REPUBLIKA.CO.ID, JAKARTA - Wahana Lingkungan Hidup Indonesia (Walhi) menilai Kementerian Lingkungan Hidup dan Kehutanan (KLKH) tidak transparan dalam pengelolaan uang dari tebusan yang diberikan oleh perusahaan yang mengelola lahan di register 40. Direktur Ekesekutif Walhi Sumatera Utara, Dana Tarigan memperkirakan jumlah dana yang diperkirakan mencapai Rp 7,8 triliun harus dipertanggungjawabkan kepada publik.
"Perintah putusan MA di eksekusi semuanya, kemudian perusahaan diberikan waktu satu siklus tanam sawit, kemudian dihutankan kembali. Nah, uang yang satu siklus tanam tersebut kan seharusnya dikembalikan ke negara. Kalau menurut hitungan kita sudah mencapai Rp 7,8 triliun, siapa yang pengang," kata Dana dalam di Jakarta, Kamis (24/8). Dana menegaskan, jika uang tersebut belum dibayarkan oleh PT Torganda (perusahaan milik DL Sitorus) maka pemerintah harus meminta uang tersebut. Kalau tidak menurut dia, ada kerugian yang dialami oleh negara dan memunculkan kecurigaan kalau uang tersebut di bagi-bagi kepada oknum.
Dana mengacu pada putusan Mahkamah Agung nomor 2642/K/PID/2006, yang sudah berkekuatan hukum dan memutuskan DL Sitorus, bersalah melakukan penguasaan terhadap hutan negara, lewat perusahaannya, PT Torganda dan PT Torus Ganda. Putusan kasasi itu menyebutkan; pertama, Perkebunan kelapa sawit seluas ± 23.000 ha, yang dikuasai Koperasi Perkebunan Kelapa Sawit Bukit Harapan dan PT Torganda, beserta seluruh bangunan yang ada di sana, dirampas untuk negara lewat Departemen Kehutanan.

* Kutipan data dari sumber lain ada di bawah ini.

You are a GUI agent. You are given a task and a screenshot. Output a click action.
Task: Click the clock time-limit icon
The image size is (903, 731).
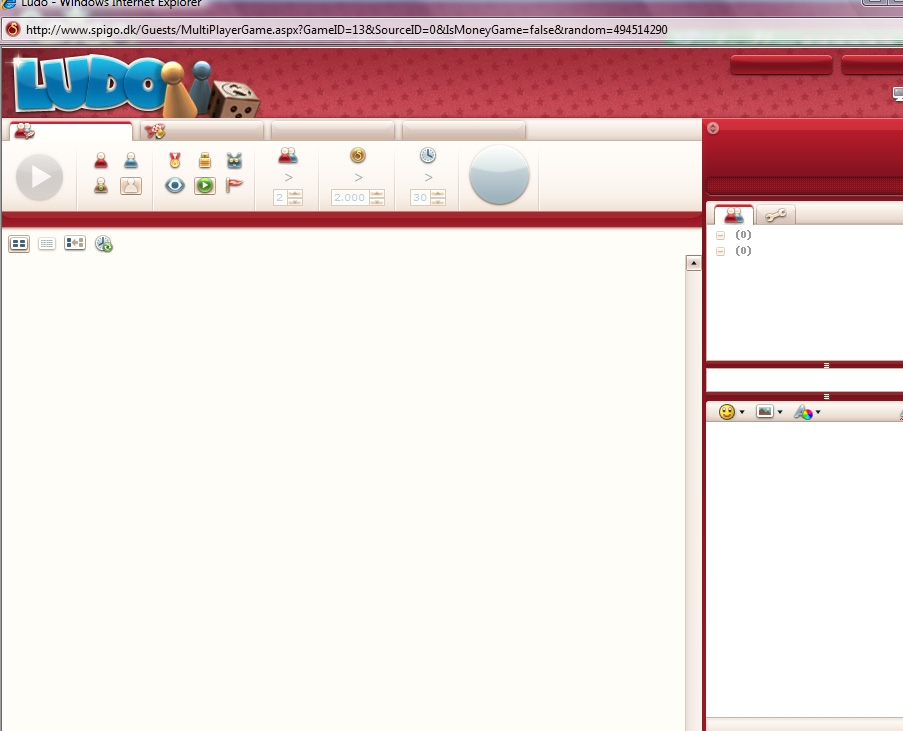(x=428, y=155)

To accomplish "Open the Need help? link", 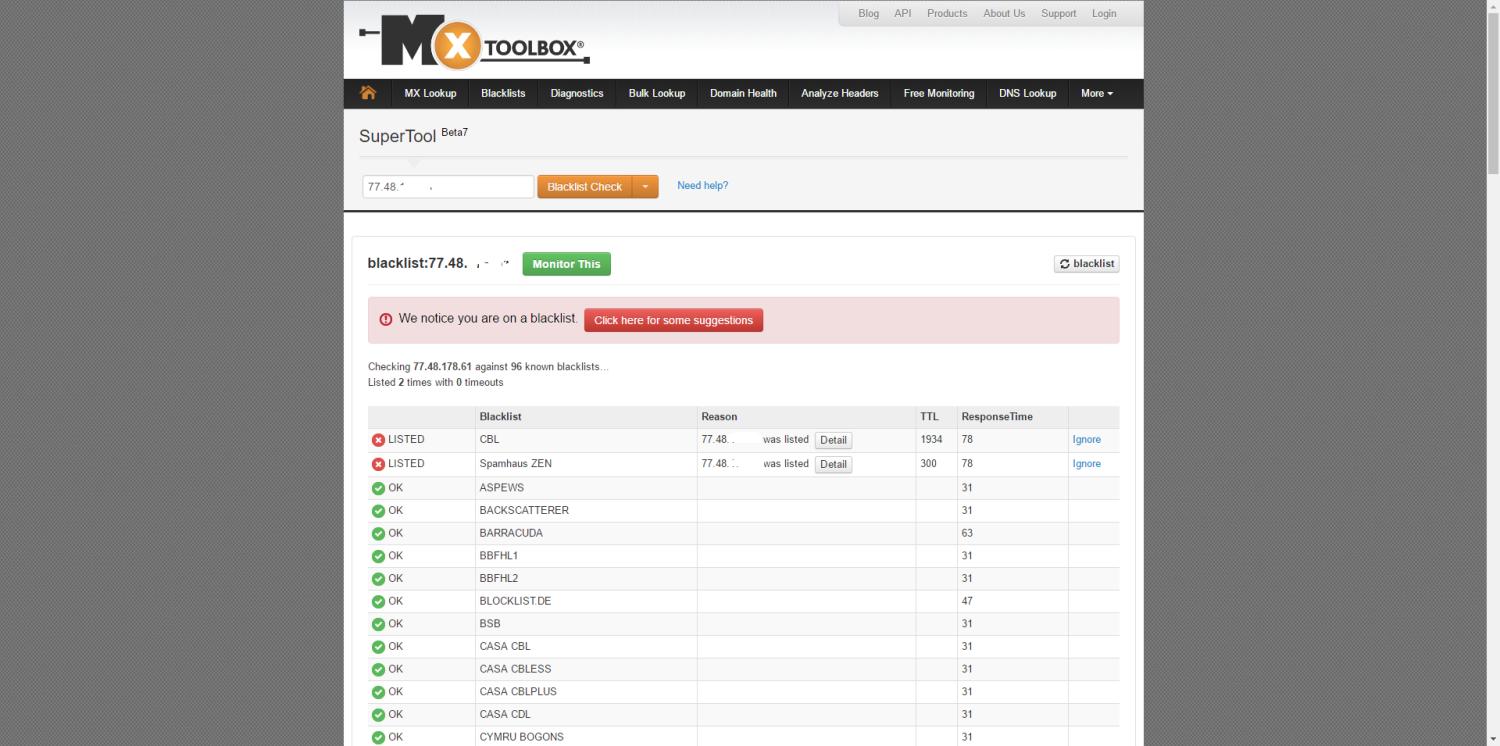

Kedua, Perkebunan kelapa sawit seluas sekitar 24.000 ha, yang dikuasai Koperasi Parsadaan Simangambat Ujung Satu dan PT Torus Ganda, beserta seluruh bangunan yang ada di sana, juga dirampas untuk Negara lewat Departemen Kehutanan. "Terakhir kami ada raker (rapat kerja) dengan KLHK pas puasa. Kami tanyakan kenapa lahan tersebut belum di eksekusi. Mereka bilang sedang siapkan tim, kami bilang kalian siapkan terus tapi sampai sekarang tidak dieksekusi," tegas Dana.